= Once There Was a Way =

2017 alternative history novel by Bryce Zabel

First edition (publ. Diversion Books)

Once There Was a Way is a 2017 alternative history novel by Bryce Zabel. It speculates what would have happened if the rock band, The Beatles, had stayed united for years after the date of their actual dissolution and disbanded years later on amicable enough terms with each other with frequent reunions later on.

The novel won the Long Form Sidewise Award for Alternate History in 2017.

==Plot==
The divergent point is when Johnny Carson was persuaded to host The Tonight Show episode with Paul McCartney and John Lennon after all, instead of Joe Garagiola in 1968, which in real life went poorly. Instead, the episode goes so well that an after-show drinking session that the musicians had a pleasant later conversation with Carson and Ed McMahon that convinces them of the need to show up for their commitments.

In that spirit, the Beatles manage to compromise about their manager situation with Lord Richard Beeching coming on board as an executive at Apple Corp, who mediates the talent managers Allen Klein, for most of the Beatles, and The Eastmans, for McCartney. With Beeching's influence, a "Grand Bargain" is reached with the Beatles able to pursue their individual careers as long as they produce a Beatles album each year. In addition, other matters work out well such as McCartney deciding that his wife, Linda McCartney, could sit in on recording sessions if Lennon's, Yoko Ono, has that privilege, and the wives reach an agreeable rapport with each other.

This arrangement works well enough with successful albums such as Everest (The original title for Abbey Road) is a combination of studio recordings and live performances at the 1969 Woodstock Festival where they appeared. The internal tensions are still present and serious enough to the point of McCartney and Lennon having their mutually insulting songs "Too Many People" and "How Do You Sleep?, but Klein inspires the whole band to record a whole album together where they can all air their grievances in song one by one to each other in a well-received album called Saville Rowe, which includes other songs like George Harrison's "Wah Wah", allowing for some emotional relief with the musical catharsis.

In addition, the band is kept together through other commitments such as starring in a well-received film adaptation of The Lord of the Rings directed by Stanley Kubrick, and a later caper film, The Hot Rock. Lennon is still involved in politics, attracting the enmity of both the Nixon Administration and a radical cell of the Weather Underground. Meanwhile, Yoko becomes frustrated at John's dissolute behavior and comes to encourage him to collaborate with the Beatles more closely to give his life a stabilizing focus.
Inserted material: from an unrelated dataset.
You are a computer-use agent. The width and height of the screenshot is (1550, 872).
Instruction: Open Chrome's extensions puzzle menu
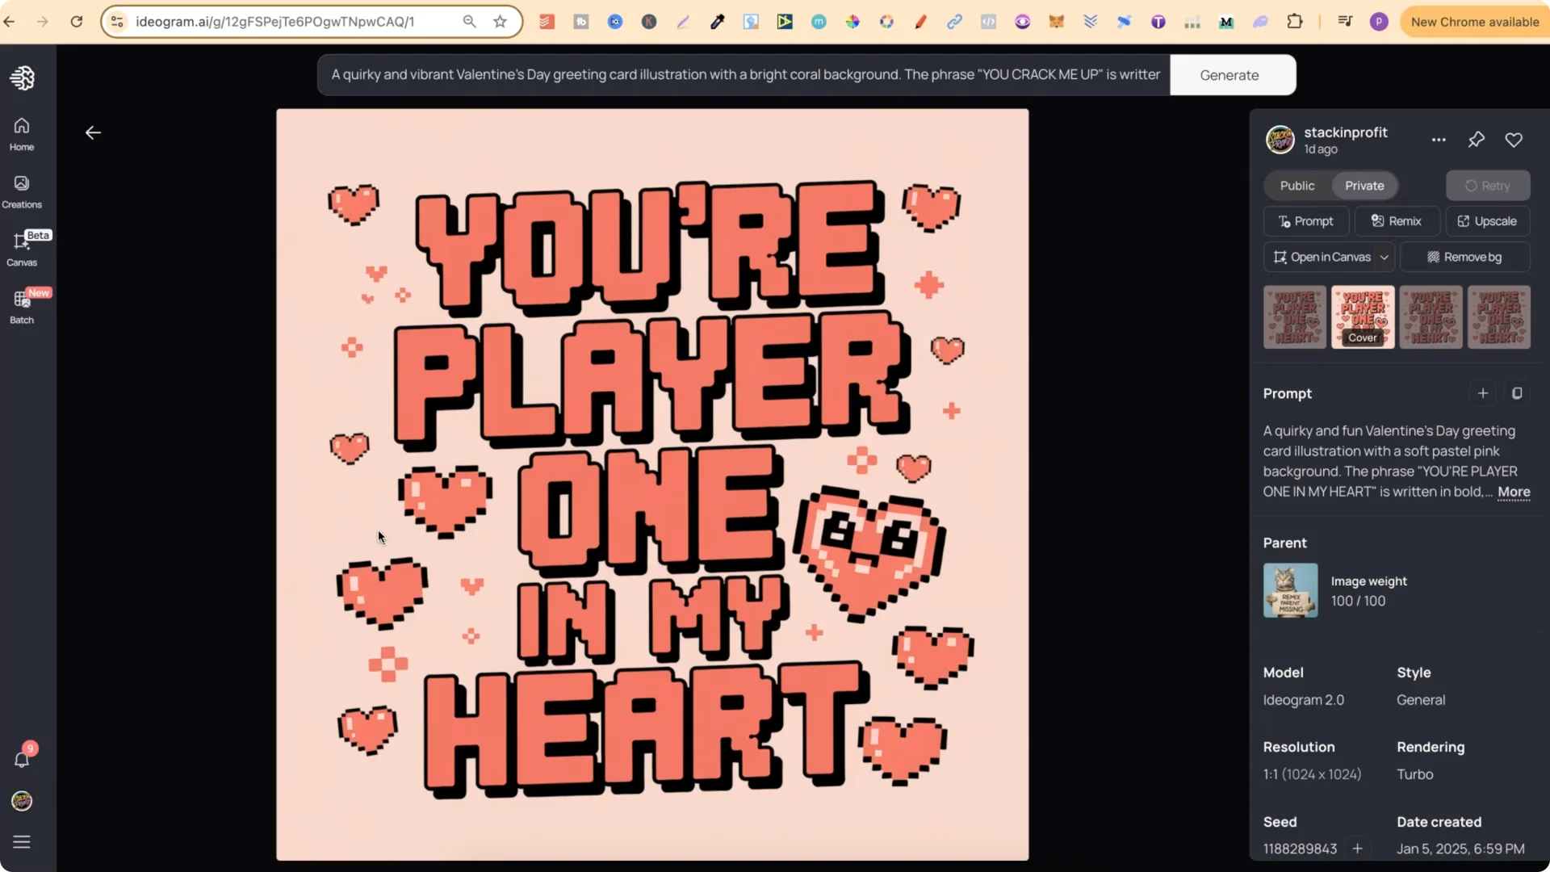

As for George, The Concert for Bangladesh charity he organized with the whole band participating becomes a major success that fully establishes him as a full creative equal to Paul and John in the public eye to his satisfaction. While Richard Nixon falls in the Watergate Scandal, that Weatherman cell kidnaps Lennon for ransom. The band is frantic to help Lennon, but their best assistance comes when George Harrison meets Steve Jobs while on a spiritual retreat in India. The computer expert devises a complex social networking arrangement to correlate information as to Lennon's location, enabling his rescue. As a result, Lennon significantly increases his personal and the band's security, which prevents Mark David Chapman from murdering him in 1980.

After that, the Beatles agree to finally disband on good terms in 1975, with a farewell concert in Central Park However, Lennon eventually convinces the band to frequently reunite for concert tours, with a combination of their now predominately older audiences becoming more sedate without the constant Beatlemania shrieking, and better performance technology to make performing most of their song catalogue practical, with Eric Clapton joining the band at Harrison's insistence shortly before his death in 2001 from lung cancer. In addition, Jobs is appointed the head of Apple's moribund electronics division and he develops it into a massive electronics company, making the Beatles, along with being deeply impressed with his vision of technology, all billionaires along the way.